The actions in FIG. 3 are as follows:

    • 1—During power-on, the Application Processor establishes the communication link with the Modem for data sharing.
    • 2—The AT command interface is established to exchange AT commands/responses between the AP and the Modem.
    • 3—The AP decides to share its AI/ML compute capability with the Modem. Examples of the AI/ML compute capability may be e.g., (but not limited to)
    • a) The compilers and tools available at AP for running the workflows.
    • b) Types of models, e.g., CNN, RNN, LSTM, TF, etc., that can be generated.
    • c) Capability of the compute cores.
    • 4—The AI/ML compute capability of the AP is indicated to the modem using an AT command. AP also notifies to the Modem that it can take over AI/ML workload (i.e., one or more AI/ML operations) offloaded by the Modem.
    • 5—Based on the indicated AI/ML compute capability of the AP, modem decides what AI/ML operation (AI/ML job) to be offloaded to the AP. In the present example, modem decides to offload training of a AI/ML model. Therefore, modem also starts storing its training data for the training of the AI/ML model.
    • 6—The Modem then configures the AP to provide a notification when the AI/ML compute capability (i.e. the necessary Infrastructure) is available. Modem uses an AT Command to configure the AP.
    • 7—AP detects that the AI/ML compute infrastructure of the AP becomes available for the offloading. There may be various reasons why the AI/ML compute infrastructure becomes available, for example:
    • a) AP is idle.
    • b) AP is plugged to the charger and not being used in the night.
    • 8—AP notifies the Modem using an AT command that it is ready to take over some AI/ML workload because the AI/ML compute infrastructure is available for sharing. In the same notification, AP can also inform the kind of infrastructure it is ready to share. E.g.,
    • a) The no. of cores it can spare.
    • b) The total storage that it can spare for storing the training data.
    • 9—Taking into account the AI/ML compute infrastructure available at AP, the Modem packages the training data, model parameters and other configurations to be sent to AP.
    • 10—Modem notifies of the Offloading Task to the AP using an AT Command. The package payload is shared using the standard communication interface between the AP and the Modem (e.g. via the shared memory).
    • 11—AP uses the data from the package payload and runs the AI/ML operation to generate a result.
    • 12—AP then transfers the result of the AI/ML operation to Modem using an AT Command.
    • 13—Modem may add the trained model to the LCM workflow.

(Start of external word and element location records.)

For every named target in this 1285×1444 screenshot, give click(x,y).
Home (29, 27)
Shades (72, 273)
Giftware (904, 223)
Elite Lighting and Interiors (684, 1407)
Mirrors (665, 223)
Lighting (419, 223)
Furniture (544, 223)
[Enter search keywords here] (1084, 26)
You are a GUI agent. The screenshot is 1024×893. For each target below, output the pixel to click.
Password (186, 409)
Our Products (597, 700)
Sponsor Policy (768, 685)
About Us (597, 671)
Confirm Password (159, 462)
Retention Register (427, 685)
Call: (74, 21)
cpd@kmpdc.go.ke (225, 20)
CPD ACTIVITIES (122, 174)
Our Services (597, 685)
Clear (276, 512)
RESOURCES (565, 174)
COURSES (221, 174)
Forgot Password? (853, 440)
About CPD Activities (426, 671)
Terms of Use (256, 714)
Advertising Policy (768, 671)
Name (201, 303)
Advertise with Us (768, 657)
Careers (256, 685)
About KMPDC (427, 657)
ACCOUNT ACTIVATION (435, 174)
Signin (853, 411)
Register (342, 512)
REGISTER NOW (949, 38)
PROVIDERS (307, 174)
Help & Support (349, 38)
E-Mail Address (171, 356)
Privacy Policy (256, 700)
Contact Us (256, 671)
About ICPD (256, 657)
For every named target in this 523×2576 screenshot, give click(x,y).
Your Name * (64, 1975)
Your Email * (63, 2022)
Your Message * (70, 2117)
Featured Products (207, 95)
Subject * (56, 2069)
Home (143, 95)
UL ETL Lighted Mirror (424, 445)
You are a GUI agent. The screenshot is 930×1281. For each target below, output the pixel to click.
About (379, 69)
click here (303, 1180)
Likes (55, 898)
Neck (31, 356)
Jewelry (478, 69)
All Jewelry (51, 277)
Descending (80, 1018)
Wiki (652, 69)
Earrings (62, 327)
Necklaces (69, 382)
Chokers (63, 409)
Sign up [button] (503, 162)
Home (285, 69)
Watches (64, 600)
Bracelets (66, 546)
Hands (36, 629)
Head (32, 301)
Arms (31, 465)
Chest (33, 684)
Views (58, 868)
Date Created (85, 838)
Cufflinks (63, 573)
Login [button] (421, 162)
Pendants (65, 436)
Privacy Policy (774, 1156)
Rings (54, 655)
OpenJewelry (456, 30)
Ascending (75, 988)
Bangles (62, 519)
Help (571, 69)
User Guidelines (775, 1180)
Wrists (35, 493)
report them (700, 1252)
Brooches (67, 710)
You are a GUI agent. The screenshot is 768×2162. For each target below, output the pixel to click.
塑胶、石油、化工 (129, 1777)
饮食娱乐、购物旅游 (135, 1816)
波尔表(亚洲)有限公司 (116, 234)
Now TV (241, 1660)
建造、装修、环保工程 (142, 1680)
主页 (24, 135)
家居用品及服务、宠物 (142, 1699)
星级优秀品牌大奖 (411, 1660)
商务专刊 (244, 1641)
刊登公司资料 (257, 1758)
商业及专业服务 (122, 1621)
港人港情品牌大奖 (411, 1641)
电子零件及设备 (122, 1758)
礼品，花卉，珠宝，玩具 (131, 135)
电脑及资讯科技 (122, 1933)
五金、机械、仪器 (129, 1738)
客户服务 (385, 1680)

In the example of FIG. 3, it is assumed that AP informs the modem in action 4 on its capability, regardless of whether or not the capability is available for sharing at this time. Therefore, the modem configures the AP to inform on the availability (actions 6 to 8). However, in some example embodiments, AP informs in action 4 on its AI/ML compute capacity available at that time. In such example embodiments, actions 6 to 8 may be omitted.


If the workflow of FIG. 3 (or a similar workflow where the modem and the AP share the AI/ML compute capacity of the modem) is realized using AT commands, one or more AT commands may be additionally defined. For example:


From Application Processor to Modem Side:





    • AT Command to indicate the Application Processor AI/ML Compute capabilities.

    • AT Command to indicate when Application Processor AI/ML Compute infrastructure becomes free/busy.

    • AT Command to deliver the status of the trained model.

    • AT Command to deliver the new/updated Model.

    • AT Command to interrupt the operation/report errors e.g., due to Application Processor AI/ML Compute Infrastructure became occupied in another operation.





From Modem to Application Processor Side:





    • Note: In this case, some AT commands can be unsolicited, i.e., to report or deliver some information to the AP
      • AT Command to request Application Processor to notify when AI/ML Compute Infrastructure becomes free/not free for offloading.
      • AT Command to request certain operation from the Application Processor AI/ML Compute Infrastructure, e.g., to start Model Training, Model compilation, etc.
      • AT Command to suspend/resume/abort an AI/ML workload.
      • AT Command to request delivering intermediate results/status (processing/on-hold/busy . . . ).





There are two concepts how the AT Commands can be used:


Concept 1:

Here, the existing concept in 3GPP TS 27.007 describing how AT Commands work is reused, i.e. the Application processor (TE) always acts as the initiator/requestor of the AT Command (i.e. the Master), and the Modem (MT) always acts as the responder/follower of the requested AT Command (i.e. the Slave).


In this case, the AT Commands provided by Modem to AP (e.g., action 10 in FIG. 3) may be unsolicited responses and may not be new requests initiated by the Modem itself.


Concept 2:

An additional concept is introduced on top of the existing concept in 3GPP TS 27.007. According to this concept, the Modem (MT) may also act as an initiator/requestor/master for the AT Commands, and the Application processor (TE) may act as the responder/follower/slave for the requested commands.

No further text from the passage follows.